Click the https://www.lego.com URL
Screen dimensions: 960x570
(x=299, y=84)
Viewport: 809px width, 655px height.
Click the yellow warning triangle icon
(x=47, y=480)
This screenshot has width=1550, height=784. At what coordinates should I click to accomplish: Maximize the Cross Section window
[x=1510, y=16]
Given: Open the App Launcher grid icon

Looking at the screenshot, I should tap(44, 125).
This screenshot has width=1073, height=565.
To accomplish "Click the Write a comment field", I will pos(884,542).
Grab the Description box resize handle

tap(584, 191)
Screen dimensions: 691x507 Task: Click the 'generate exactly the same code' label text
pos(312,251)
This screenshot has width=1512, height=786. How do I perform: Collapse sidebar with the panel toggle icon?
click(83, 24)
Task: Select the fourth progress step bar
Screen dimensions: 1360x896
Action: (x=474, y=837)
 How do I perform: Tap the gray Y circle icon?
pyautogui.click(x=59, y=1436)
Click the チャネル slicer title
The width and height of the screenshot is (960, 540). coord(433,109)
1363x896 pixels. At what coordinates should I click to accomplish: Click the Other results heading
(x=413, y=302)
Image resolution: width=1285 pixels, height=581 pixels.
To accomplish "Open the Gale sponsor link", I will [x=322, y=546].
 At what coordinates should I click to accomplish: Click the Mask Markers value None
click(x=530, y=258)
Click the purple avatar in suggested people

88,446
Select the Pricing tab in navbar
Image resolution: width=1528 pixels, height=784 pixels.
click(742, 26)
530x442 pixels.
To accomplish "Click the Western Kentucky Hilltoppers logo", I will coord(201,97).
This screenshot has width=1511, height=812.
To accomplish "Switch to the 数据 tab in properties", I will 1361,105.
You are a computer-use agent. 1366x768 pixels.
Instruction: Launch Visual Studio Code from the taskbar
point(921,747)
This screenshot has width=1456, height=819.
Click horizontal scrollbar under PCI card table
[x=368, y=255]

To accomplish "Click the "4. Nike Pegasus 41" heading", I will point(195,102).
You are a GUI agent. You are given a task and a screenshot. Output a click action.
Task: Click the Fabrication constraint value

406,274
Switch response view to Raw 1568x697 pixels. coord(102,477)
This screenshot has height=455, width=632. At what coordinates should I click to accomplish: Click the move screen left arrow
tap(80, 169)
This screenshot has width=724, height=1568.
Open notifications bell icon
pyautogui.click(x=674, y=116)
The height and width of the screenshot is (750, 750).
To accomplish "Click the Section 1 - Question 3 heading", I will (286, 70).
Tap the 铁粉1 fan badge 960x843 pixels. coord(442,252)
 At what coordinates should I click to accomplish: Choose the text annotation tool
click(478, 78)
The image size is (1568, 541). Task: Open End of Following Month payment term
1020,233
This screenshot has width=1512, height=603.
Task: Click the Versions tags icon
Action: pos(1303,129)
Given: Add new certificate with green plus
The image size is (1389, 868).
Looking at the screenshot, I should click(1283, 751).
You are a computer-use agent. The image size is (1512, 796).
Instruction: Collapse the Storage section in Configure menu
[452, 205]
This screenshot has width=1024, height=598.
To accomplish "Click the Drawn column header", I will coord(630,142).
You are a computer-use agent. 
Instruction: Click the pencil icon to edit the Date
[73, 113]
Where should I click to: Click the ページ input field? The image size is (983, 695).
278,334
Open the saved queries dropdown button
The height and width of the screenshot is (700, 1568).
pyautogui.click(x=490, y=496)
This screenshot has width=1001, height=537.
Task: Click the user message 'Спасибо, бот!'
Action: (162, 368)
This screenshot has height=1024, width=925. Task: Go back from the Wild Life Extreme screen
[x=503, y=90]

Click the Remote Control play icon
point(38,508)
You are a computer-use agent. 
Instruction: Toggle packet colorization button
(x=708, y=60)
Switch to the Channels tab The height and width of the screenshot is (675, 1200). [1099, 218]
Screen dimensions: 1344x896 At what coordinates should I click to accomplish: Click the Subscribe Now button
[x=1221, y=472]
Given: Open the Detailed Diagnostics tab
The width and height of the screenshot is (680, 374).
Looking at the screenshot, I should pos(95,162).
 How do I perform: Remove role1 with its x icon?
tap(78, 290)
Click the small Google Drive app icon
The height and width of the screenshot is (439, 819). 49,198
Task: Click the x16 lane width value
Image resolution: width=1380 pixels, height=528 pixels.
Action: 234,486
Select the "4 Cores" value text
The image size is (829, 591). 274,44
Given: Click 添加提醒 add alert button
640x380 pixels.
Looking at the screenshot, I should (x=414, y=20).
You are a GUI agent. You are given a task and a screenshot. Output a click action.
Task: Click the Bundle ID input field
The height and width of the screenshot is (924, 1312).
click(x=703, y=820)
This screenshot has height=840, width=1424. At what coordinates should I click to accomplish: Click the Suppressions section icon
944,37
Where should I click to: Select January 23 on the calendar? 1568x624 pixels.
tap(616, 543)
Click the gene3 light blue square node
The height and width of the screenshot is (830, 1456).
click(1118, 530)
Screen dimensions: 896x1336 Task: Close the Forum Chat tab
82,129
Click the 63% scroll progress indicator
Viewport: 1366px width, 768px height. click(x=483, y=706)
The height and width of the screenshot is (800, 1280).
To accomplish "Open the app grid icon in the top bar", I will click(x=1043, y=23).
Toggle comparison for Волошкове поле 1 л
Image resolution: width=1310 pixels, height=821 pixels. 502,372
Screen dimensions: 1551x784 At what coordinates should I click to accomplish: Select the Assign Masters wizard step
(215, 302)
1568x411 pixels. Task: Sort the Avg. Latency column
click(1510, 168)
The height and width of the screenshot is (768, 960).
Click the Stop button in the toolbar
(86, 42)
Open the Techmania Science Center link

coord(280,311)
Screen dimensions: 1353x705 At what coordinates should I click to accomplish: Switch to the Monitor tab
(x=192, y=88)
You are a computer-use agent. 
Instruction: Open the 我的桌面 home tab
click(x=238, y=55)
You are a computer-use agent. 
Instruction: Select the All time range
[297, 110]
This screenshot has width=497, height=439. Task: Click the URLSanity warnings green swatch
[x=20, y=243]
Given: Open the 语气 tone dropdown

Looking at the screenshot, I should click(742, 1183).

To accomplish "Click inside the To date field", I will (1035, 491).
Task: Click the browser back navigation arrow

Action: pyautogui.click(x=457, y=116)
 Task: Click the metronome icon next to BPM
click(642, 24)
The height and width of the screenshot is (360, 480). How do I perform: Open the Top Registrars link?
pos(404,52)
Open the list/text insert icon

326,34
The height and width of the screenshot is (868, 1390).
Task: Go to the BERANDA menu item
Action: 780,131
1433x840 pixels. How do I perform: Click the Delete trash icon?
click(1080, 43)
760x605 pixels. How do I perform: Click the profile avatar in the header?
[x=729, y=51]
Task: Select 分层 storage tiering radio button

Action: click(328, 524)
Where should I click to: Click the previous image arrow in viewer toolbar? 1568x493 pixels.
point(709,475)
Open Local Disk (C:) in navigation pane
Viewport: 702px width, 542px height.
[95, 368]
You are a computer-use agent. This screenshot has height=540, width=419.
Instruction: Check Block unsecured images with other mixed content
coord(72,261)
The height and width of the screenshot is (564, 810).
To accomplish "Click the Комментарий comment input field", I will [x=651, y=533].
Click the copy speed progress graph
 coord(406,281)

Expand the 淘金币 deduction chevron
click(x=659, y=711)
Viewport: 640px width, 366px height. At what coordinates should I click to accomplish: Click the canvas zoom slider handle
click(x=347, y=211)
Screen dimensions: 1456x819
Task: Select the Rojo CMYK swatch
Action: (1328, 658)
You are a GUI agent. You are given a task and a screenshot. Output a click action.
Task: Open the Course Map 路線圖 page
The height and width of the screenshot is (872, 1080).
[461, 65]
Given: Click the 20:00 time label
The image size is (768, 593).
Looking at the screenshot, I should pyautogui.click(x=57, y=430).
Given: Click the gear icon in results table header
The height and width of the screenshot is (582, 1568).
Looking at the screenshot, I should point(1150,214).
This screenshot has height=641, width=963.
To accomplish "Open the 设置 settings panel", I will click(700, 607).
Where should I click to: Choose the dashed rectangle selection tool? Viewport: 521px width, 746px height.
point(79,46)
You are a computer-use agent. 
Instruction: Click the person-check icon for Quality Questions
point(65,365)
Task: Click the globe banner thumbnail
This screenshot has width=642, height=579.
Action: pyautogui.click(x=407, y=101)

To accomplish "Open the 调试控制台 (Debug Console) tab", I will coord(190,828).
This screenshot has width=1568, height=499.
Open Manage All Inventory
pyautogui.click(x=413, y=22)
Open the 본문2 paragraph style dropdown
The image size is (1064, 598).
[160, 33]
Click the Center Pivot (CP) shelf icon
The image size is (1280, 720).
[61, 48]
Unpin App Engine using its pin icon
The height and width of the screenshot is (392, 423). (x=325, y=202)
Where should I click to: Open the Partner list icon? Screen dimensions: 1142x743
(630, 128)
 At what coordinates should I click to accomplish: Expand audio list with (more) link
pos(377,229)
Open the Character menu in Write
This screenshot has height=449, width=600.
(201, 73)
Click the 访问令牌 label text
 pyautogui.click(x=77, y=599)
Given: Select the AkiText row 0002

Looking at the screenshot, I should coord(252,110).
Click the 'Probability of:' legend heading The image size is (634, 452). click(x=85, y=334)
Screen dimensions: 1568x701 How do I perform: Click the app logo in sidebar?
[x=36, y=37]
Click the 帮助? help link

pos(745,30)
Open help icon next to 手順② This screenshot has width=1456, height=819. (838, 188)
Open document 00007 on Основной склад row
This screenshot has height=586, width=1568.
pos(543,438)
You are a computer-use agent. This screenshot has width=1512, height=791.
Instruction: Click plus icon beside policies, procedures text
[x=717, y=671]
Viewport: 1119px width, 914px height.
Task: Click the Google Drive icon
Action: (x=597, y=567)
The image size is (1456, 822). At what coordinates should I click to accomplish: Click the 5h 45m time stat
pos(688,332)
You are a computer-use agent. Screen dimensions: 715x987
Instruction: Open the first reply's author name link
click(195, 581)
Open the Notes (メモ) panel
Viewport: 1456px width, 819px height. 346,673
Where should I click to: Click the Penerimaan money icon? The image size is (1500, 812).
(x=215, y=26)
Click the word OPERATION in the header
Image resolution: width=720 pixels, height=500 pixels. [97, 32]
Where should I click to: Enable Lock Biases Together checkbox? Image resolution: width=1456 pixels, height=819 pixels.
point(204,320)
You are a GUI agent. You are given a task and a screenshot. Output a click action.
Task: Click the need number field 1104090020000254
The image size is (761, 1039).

» **WHAT IS REQUIRED**: Convert the lines above, starting at the first line and ending at the line containing "pos(312,251)", into a two-column CSV with the columns input and output. Give one row for each text and its answer, with each value in a single quoted field and its line breaks replaced by spaces.

» **TASK SOLUTION**:
input,output
"Click the https://www.lego.com URL Screen dimensions: 960x570","(x=299, y=84)"
"Viewport: 809px width, 655px height. Click the yellow warning triangle icon","(x=47, y=480)"
"This screenshot has width=1550, height=784. At what coordinates should I click to accomplish: Maximize the Cross Section window","[x=1510, y=16]"
"Given: Open the App Launcher grid icon","Looking at the screenshot, I should tap(44, 125)."
"This screenshot has width=1073, height=565. To accomplish ""Click the Write a comment field"",","I will pos(884,542)."
"Grab the Description box resize handle","tap(584, 191)"
"Screen dimensions: 691x507 Task: Click the 'generate exactly the same code' label text","pos(312,251)"